> _Task_
Here the requirement is to repeat every record exactly, in full.

> _Material provided_
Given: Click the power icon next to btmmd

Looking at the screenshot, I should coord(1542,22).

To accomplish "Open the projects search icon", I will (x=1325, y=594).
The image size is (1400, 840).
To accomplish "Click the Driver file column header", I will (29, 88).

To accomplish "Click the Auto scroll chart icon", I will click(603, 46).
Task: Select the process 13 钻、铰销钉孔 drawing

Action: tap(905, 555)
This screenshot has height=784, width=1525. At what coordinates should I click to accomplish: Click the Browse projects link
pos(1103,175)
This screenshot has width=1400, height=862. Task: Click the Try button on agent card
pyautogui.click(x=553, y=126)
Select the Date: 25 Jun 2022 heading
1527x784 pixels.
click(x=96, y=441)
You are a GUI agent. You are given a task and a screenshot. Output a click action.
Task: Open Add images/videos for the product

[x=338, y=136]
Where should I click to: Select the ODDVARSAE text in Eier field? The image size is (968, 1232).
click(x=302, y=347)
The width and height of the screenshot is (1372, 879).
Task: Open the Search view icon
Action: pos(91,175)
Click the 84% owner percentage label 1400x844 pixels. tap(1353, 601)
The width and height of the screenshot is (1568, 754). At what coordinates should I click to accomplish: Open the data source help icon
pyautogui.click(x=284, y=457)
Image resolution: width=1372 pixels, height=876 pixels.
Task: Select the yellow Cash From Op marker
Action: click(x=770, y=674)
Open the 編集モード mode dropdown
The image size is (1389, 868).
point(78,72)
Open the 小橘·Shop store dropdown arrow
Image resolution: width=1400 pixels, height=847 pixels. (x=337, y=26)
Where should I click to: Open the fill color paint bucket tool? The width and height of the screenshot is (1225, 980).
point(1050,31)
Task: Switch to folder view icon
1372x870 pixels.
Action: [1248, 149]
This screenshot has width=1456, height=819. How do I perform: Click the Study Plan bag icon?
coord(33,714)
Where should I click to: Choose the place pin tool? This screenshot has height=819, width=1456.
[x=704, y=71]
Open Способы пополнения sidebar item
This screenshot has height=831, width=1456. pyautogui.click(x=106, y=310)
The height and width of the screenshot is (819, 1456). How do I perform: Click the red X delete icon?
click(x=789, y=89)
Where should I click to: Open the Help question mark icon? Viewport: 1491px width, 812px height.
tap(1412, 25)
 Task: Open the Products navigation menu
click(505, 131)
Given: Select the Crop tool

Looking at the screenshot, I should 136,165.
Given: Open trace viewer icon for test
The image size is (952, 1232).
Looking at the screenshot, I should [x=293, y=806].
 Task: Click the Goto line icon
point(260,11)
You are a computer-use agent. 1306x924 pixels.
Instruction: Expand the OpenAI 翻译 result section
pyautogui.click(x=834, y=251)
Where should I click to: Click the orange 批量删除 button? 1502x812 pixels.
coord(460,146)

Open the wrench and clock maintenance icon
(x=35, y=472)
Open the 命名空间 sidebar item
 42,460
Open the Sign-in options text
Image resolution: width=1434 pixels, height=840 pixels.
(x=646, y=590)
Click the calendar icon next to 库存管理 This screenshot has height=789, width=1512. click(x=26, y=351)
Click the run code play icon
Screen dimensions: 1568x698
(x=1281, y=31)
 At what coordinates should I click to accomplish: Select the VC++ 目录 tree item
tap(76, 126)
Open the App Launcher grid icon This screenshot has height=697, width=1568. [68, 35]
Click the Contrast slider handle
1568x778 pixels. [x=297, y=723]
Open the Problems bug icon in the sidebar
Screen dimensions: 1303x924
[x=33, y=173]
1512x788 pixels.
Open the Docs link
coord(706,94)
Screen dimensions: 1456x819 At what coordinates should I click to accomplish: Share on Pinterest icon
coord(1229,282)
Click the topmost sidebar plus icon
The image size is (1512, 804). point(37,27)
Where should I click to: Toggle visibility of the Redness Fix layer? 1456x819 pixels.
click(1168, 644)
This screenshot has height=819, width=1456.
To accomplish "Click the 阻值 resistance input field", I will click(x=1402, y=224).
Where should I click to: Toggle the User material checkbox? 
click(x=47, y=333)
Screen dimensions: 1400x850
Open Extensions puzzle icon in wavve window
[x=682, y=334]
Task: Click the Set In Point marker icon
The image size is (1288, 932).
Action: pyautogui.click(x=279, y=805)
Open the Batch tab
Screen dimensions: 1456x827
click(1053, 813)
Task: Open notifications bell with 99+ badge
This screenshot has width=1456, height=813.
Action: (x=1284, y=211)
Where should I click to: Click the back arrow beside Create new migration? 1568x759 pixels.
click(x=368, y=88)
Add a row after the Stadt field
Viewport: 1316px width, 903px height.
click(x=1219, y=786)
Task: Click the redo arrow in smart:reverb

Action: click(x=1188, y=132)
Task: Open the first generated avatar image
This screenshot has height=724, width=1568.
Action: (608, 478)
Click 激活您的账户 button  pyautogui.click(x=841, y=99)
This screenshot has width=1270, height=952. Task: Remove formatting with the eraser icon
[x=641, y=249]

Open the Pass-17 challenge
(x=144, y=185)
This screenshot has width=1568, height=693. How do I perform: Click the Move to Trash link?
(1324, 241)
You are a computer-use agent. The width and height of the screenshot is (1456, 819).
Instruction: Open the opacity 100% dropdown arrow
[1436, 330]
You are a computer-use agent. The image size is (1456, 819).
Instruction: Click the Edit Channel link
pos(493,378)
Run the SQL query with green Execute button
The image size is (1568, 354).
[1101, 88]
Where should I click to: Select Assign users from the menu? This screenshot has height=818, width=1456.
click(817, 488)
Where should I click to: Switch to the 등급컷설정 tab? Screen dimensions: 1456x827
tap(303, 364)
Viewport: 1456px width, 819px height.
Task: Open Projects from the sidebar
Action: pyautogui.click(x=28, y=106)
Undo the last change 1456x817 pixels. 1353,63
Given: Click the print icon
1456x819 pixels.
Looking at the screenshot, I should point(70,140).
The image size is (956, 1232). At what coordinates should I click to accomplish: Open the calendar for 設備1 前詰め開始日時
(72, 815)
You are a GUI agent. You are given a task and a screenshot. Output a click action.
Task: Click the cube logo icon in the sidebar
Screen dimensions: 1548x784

> _Result_
Given: Click the power icon next to btmmd

Looking at the screenshot, I should coord(1542,22).

To accomplish "Open the projects search icon", I will (x=1325, y=594).
The image size is (1400, 840).
To accomplish "Click the Driver file column header", I will (29, 88).

To accomplish "Click the Auto scroll chart icon", I will click(603, 46).
Task: Select the process 13 钻、铰销钉孔 drawing

Action: tap(905, 555)
This screenshot has height=784, width=1525. At what coordinates should I click to accomplish: Click the Browse projects link
pos(1103,175)
This screenshot has width=1400, height=862. Task: Click the Try button on agent card
pyautogui.click(x=553, y=126)
Select the Date: 25 Jun 2022 heading
1527x784 pixels.
click(x=96, y=441)
You are a GUI agent. You are given a task and a screenshot. Output a click action.
Task: Open Add images/videos for the product

[x=338, y=136]
Where should I click to: Select the ODDVARSAE text in Eier field? The image size is (968, 1232).
click(x=302, y=347)
The width and height of the screenshot is (1372, 879).
Task: Open the Search view icon
Action: pos(91,175)
Click the 84% owner percentage label 1400x844 pixels. tap(1353, 601)
The width and height of the screenshot is (1568, 754). At what coordinates should I click to accomplish: Open the data source help icon
pyautogui.click(x=284, y=457)
Image resolution: width=1372 pixels, height=876 pixels.
Task: Select the yellow Cash From Op marker
Action: click(x=770, y=674)
Open the 編集モード mode dropdown
The image size is (1389, 868).
point(78,72)
Open the 小橘·Shop store dropdown arrow
Image resolution: width=1400 pixels, height=847 pixels. (x=337, y=26)
Where should I click to: Open the fill color paint bucket tool? The width and height of the screenshot is (1225, 980).
point(1050,31)
Task: Switch to folder view icon
1372x870 pixels.
Action: [1248, 149]
This screenshot has width=1456, height=819. How do I perform: Click the Study Plan bag icon?
coord(33,714)
Where should I click to: Choose the place pin tool? This screenshot has height=819, width=1456.
[x=704, y=71]
Open Способы пополнения sidebar item
This screenshot has height=831, width=1456. pyautogui.click(x=106, y=310)
The height and width of the screenshot is (819, 1456). How do I perform: Click the red X delete icon?
click(x=789, y=89)
Where should I click to: Open the Help question mark icon? Viewport: 1491px width, 812px height.
tap(1412, 25)
 Task: Open the Products navigation menu
click(505, 131)
Given: Select the Crop tool

Looking at the screenshot, I should 136,165.
Given: Open trace viewer icon for test
The image size is (952, 1232).
Looking at the screenshot, I should [x=293, y=806].
 Task: Click the Goto line icon
point(260,11)
You are a computer-use agent. 1306x924 pixels.
Instruction: Expand the OpenAI 翻译 result section
pyautogui.click(x=834, y=251)
Where should I click to: Click the orange 批量删除 button? 1502x812 pixels.
coord(460,146)

Open the wrench and clock maintenance icon
(x=35, y=472)
Open the 命名空间 sidebar item
 42,460
Open the Sign-in options text
Image resolution: width=1434 pixels, height=840 pixels.
(x=646, y=590)
Click the calendar icon next to 库存管理 This screenshot has height=789, width=1512. click(x=26, y=351)
Click the run code play icon
Screen dimensions: 1568x698
(x=1281, y=31)
 At what coordinates should I click to accomplish: Select the VC++ 目录 tree item
tap(76, 126)
Open the App Launcher grid icon This screenshot has height=697, width=1568. [68, 35]
Click the Contrast slider handle
1568x778 pixels. [x=297, y=723]
Open the Problems bug icon in the sidebar
Screen dimensions: 1303x924
[x=33, y=173]
1512x788 pixels.
Open the Docs link
coord(706,94)
Screen dimensions: 1456x819 At what coordinates should I click to accomplish: Share on Pinterest icon
coord(1229,282)
Click the topmost sidebar plus icon
The image size is (1512, 804). point(37,27)
Where should I click to: Toggle visibility of the Redness Fix layer? 1456x819 pixels.
click(1168, 644)
This screenshot has height=819, width=1456.
To accomplish "Click the 阻值 resistance input field", I will click(x=1402, y=224).
Where should I click to: Toggle the User material checkbox? 
click(x=47, y=333)
Screen dimensions: 1400x850
Open Extensions puzzle icon in wavve window
[x=682, y=334]
Task: Click the Set In Point marker icon
The image size is (1288, 932).
Action: pyautogui.click(x=279, y=805)
Open the Batch tab
Screen dimensions: 1456x827
click(1053, 813)
Task: Open notifications bell with 99+ badge
This screenshot has width=1456, height=813.
Action: (x=1284, y=211)
Where should I click to: Click the back arrow beside Create new migration? 1568x759 pixels.
click(x=368, y=88)
Add a row after the Stadt field
Viewport: 1316px width, 903px height.
click(x=1219, y=786)
Task: Click the redo arrow in smart:reverb

Action: click(x=1188, y=132)
Task: Open the first generated avatar image
This screenshot has height=724, width=1568.
Action: (608, 478)
Click 激活您的账户 button  pyautogui.click(x=841, y=99)
This screenshot has width=1270, height=952. Task: Remove formatting with the eraser icon
[x=641, y=249]

Open the Pass-17 challenge
(x=144, y=185)
This screenshot has width=1568, height=693. How do I perform: Click the Move to Trash link?
(1324, 241)
You are a computer-use agent. The width and height of the screenshot is (1456, 819).
Instruction: Open the opacity 100% dropdown arrow
[1436, 330]
You are a computer-use agent. The image size is (1456, 819).
Instruction: Click the Edit Channel link
pos(493,378)
Run the SQL query with green Execute button
The image size is (1568, 354).
[1101, 88]
Where should I click to: Select Assign users from the menu? This screenshot has height=818, width=1456.
click(817, 488)
Where should I click to: Switch to the 등급컷설정 tab? Screen dimensions: 1456x827
tap(303, 364)
Viewport: 1456px width, 819px height.
Task: Open Projects from the sidebar
Action: pyautogui.click(x=28, y=106)
Undo the last change 1456x817 pixels. 1353,63
Given: Click the print icon
1456x819 pixels.
Looking at the screenshot, I should point(70,140).
The image size is (956, 1232). At what coordinates should I click to accomplish: Open the calendar for 設備1 前詰め開始日時
(72, 815)
You are a GUI agent. You are given a task and a screenshot. Output a click action.
Task: Click the cube logo icon in the sidebar
Screen dimensions: 1548x784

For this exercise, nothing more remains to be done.